Charasome growth occurs by exocytosis of vesicles which are likely to be derived from the Golgi bodies and/or the trans-Golgi network (Lucas and Franceschi 1981, Pesacreta and Lucas 1984). In mature Chara internodal cells, most Golgi bodies and trans-Golgi networks are located in the endoplasm. Charasome-forming vesicles therefore have to cross the stationary chloroplast layer before they can fuse with the plasma membrane. Transport of vesicles is most probably actin–myosin dependent and occurs along actin bundles which extend from the subcortex towards the cell periphery (Foissner and Wasteneys 2000). Consistent with this hypothesis, cytochalasin D inhibited growth of charasomes at concentrations which significantly delayed or arrested cytoplasmic streaming. Lower concentrations of cytochalasin D which do not arrest cytoplasmic mass streaming but which cause the reorganization of cortical actin into short, stiff rods (bundles) had no measurable effect on the growth of charasomes. We therefore hypothesize that the delicate actin filaments at the plasma membrane are not directly involved in exocytosis of charasome-forming vesicles.

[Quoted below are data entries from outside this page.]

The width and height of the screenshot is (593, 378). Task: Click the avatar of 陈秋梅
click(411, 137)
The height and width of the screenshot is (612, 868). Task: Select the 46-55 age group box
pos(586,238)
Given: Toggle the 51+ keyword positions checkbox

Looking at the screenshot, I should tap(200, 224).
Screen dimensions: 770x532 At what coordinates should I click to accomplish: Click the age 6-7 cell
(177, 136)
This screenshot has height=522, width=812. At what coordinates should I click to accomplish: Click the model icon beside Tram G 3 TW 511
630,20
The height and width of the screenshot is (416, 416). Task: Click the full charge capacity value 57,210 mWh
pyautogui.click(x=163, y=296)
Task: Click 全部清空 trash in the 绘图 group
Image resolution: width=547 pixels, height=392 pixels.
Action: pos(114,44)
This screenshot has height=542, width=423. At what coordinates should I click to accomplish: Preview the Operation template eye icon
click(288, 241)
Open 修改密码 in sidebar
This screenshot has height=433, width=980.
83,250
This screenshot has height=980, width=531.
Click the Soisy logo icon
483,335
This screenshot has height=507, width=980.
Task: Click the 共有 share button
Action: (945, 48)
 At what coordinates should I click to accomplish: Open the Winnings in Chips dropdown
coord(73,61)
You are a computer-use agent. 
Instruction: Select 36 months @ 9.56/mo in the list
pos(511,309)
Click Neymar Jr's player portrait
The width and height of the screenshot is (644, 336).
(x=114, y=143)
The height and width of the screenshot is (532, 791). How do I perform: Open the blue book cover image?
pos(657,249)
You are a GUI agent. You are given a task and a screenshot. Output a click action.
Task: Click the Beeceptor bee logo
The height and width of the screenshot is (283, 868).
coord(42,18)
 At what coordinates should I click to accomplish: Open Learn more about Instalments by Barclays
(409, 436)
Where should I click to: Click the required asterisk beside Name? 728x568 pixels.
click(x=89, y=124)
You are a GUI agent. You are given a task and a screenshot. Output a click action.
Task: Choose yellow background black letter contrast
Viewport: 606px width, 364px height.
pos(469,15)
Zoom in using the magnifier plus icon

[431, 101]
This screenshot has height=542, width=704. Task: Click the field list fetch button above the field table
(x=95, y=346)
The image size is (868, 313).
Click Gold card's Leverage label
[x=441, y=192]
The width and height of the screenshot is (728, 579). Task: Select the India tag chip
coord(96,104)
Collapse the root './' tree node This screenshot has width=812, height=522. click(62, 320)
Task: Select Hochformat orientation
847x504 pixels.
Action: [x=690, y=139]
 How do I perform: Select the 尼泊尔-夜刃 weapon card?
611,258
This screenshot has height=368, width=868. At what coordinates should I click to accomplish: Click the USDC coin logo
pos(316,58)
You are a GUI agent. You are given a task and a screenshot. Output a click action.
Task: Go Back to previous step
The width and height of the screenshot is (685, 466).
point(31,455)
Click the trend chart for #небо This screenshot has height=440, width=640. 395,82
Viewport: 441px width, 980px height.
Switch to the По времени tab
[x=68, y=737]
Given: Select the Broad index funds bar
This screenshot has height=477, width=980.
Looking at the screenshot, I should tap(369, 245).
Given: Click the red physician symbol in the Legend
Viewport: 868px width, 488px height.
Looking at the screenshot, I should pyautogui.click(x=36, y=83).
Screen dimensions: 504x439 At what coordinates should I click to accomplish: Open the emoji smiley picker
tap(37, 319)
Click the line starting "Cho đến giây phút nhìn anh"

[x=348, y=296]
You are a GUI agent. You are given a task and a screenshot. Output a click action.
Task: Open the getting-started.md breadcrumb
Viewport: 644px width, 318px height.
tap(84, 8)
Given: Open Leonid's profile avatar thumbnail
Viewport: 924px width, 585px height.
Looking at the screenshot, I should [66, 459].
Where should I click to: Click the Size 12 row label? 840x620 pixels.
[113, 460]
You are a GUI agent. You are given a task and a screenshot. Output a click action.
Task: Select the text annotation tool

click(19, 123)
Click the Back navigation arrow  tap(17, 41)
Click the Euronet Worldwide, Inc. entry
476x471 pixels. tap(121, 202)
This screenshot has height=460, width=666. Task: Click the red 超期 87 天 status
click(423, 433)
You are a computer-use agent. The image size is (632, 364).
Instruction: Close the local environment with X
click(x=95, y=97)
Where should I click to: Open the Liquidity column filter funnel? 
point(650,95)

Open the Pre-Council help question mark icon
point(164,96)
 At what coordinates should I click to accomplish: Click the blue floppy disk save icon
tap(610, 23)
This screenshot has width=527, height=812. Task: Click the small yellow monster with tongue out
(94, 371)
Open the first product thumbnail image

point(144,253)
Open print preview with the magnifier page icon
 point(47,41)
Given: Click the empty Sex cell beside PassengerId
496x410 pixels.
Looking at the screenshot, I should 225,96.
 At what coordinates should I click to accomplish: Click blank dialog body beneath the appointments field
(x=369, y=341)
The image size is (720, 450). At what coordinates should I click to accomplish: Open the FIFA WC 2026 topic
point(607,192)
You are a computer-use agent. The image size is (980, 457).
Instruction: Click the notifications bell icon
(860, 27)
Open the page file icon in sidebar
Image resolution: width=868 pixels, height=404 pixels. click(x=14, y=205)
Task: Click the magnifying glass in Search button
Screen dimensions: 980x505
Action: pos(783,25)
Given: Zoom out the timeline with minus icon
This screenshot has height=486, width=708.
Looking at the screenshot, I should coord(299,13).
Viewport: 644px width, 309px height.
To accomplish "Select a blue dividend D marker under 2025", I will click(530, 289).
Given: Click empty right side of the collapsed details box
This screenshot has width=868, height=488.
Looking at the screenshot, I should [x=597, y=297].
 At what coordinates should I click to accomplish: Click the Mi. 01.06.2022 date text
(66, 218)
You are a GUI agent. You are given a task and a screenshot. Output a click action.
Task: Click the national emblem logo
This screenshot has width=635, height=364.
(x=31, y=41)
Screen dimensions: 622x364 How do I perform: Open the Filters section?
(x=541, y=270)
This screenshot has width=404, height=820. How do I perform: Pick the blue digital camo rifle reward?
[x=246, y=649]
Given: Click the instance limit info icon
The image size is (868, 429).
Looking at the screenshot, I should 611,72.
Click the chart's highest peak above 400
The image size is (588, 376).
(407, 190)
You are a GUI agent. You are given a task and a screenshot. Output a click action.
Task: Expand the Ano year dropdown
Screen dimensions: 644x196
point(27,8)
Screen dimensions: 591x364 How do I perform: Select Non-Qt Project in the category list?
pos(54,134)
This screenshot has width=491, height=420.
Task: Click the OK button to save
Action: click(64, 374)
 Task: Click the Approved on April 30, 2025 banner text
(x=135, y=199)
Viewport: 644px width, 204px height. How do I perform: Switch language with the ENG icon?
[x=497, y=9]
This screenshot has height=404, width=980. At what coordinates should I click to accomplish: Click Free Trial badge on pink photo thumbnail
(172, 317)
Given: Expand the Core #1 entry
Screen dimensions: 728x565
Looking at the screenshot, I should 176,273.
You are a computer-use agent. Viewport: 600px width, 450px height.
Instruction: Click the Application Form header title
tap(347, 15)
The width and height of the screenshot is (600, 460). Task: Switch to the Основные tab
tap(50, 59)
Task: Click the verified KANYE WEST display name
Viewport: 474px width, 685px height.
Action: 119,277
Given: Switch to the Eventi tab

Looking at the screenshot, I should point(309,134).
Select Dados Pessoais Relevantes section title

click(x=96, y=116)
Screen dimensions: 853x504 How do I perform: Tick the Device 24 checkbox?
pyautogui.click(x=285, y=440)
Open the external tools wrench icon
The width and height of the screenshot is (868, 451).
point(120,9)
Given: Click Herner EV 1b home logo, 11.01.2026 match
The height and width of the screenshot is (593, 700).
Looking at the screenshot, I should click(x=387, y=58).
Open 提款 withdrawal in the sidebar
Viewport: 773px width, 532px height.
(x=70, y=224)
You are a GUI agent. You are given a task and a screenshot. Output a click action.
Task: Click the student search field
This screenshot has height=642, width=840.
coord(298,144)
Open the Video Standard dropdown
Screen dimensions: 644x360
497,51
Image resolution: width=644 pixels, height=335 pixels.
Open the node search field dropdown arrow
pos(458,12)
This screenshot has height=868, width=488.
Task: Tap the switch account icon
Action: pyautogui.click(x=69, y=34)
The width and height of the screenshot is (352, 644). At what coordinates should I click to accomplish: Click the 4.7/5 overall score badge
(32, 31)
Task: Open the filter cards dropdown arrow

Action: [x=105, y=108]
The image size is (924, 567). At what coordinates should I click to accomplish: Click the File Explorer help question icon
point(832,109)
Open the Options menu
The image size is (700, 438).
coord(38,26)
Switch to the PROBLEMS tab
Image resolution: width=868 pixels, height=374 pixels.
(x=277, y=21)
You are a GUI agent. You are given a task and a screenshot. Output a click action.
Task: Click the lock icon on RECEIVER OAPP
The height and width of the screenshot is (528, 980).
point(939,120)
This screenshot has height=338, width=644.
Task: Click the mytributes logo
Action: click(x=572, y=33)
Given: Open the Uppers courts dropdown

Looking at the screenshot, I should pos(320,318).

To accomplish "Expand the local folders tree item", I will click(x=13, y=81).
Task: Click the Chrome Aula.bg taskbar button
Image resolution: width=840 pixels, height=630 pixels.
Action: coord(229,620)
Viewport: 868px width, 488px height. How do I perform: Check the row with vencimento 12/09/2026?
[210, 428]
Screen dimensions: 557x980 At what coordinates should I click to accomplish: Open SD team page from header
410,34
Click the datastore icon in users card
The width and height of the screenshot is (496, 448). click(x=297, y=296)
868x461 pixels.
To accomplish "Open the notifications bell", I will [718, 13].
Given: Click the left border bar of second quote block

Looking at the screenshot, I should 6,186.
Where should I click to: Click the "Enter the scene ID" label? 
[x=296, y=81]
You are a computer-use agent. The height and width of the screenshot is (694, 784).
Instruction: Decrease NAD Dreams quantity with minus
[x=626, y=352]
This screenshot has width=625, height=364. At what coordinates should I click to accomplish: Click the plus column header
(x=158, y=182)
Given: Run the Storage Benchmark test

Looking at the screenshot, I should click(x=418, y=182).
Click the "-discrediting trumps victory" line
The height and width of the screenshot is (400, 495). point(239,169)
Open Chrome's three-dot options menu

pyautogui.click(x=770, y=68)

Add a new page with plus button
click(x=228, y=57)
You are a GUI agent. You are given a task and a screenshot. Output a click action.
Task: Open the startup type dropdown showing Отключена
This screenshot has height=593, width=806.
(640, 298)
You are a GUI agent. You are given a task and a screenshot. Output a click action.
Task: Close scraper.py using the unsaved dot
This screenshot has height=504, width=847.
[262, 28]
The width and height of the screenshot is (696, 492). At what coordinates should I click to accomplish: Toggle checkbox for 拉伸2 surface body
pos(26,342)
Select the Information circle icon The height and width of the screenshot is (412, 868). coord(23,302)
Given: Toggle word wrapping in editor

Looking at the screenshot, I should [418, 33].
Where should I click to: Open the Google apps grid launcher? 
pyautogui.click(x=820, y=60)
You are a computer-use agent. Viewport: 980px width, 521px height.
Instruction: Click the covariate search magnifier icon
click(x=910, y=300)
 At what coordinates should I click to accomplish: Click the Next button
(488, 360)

Darkness-induced charasome degradation probably occurs via endocytosis. In the presence of cytochalasin D at concentrations which arrested cytoplasmic streaming. small islands with high charasome area fractions remained within large areas where charasomes were scarce and small (Supplementary Fig. S7). Charasome degradation thus was significantly delayed by cytochalasin D but not fully inhibited. This is in line with our findings about the absence of actin filaments at the cytoplasmic surface of charasomes and with earlier observations that endocytosis (or at least internalization of FM dyes) in characean internodal cells can occur in the absence of a functional actin–myosin cytoskeleton (Klima and Foissner 2008).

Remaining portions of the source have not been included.